Sağlıklı ve kaliteli uyku için kuralların açık olduğunun altını çizen Topalkara, "Yatak odasının karanlık ve serin olması lazım. Oda sıcaklığı, 21-22 derece geçmemeli ve tam karanlık olmalı. Gürültüden uzak, gerekiyorsa kulak tıkacı kullanmalıyız. Yemek yeme- içme işini yatmadan en az 3 saat öncesinde sonlandırmalıyız. Özellikle, alkollü içecekler uyku kalitenizi düşürecektir. Yatağınız ve kıyafetleriniz temiz, odanız ferah ve havalandırılmış olmalı. Kalın yorgan ve battaniye altında değil daha hafif tercihlerimiz olmalı. Nefes alış veriş ritmimizi bozmayacak şekilde örtünmeliyiz" bilgilendirmesinde bulundu.

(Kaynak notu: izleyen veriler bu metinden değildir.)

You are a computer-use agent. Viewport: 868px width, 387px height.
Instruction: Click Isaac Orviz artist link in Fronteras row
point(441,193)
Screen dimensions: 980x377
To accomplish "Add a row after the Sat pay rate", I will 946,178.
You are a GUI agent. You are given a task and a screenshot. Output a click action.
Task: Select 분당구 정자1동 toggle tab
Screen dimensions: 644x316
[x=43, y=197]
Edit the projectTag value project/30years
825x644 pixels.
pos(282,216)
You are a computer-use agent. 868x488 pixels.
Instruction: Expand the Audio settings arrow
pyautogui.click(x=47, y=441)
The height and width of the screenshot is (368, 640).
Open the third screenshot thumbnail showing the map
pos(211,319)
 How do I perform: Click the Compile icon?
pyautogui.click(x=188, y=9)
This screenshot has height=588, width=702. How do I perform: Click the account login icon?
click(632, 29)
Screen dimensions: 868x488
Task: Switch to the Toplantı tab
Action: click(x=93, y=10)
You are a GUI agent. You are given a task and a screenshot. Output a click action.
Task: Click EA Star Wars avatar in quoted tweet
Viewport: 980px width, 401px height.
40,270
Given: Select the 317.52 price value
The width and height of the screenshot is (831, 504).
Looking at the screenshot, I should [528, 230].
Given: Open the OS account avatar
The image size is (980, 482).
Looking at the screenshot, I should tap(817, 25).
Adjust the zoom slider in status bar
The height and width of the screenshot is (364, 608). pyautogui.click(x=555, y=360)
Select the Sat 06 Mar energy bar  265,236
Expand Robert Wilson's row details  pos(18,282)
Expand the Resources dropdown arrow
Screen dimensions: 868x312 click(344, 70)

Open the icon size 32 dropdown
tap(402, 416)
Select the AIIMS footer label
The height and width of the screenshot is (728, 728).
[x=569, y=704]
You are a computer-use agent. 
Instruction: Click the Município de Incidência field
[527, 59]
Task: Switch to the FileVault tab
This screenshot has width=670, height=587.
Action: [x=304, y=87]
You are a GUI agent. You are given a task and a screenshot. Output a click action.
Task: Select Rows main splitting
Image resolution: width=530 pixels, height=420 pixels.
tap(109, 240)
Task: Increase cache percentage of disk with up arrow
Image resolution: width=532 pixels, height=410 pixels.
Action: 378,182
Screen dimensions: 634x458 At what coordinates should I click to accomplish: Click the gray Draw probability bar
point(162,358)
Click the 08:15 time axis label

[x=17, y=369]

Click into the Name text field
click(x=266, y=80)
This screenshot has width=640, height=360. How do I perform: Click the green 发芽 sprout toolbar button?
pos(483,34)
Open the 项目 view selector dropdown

Uyku hayat kalitenizi yükseltir!
Uykusuzluk probleminin arttığına değinen Topalkara, Türk toplumunda, tüm yaş gruplarının yüzde 15-20'sinin uykusuzluk sorunu çektiğine dikkati çekerek sözlerini şöyle tamamladı: "Sadece yaşlı yaş gruplarında bu oran yüzde 40-50 civarında. 65-70 yaşlarından itibaren oran açık şekilde yükseliyor. Gece horlama ve uyku apnesi de uykusuzluk nedenlerinden biri. Kişinin, eğer bu sorunları varsa kaliteli ve kesintisiz bir uyku uyuyamıyor demektir. Huzursuz bacak sendromu olan bireylerin genelinde uykusuzluk problemini görüyoruz. Eğer bu tip rahatsızlıklara ilişkin şikayetleriniz varsa, vakit kaybetmeden uzman hekimlere başvurmalısınız. Hiçbir canlı, uykusuz yaşayamıyor ve emin olun en çok uykuya ihtiyaç duyuyoruz. Sağlıklı ve kaliteli bir uyku, tüm hayat kalitenizi yükseltecektir."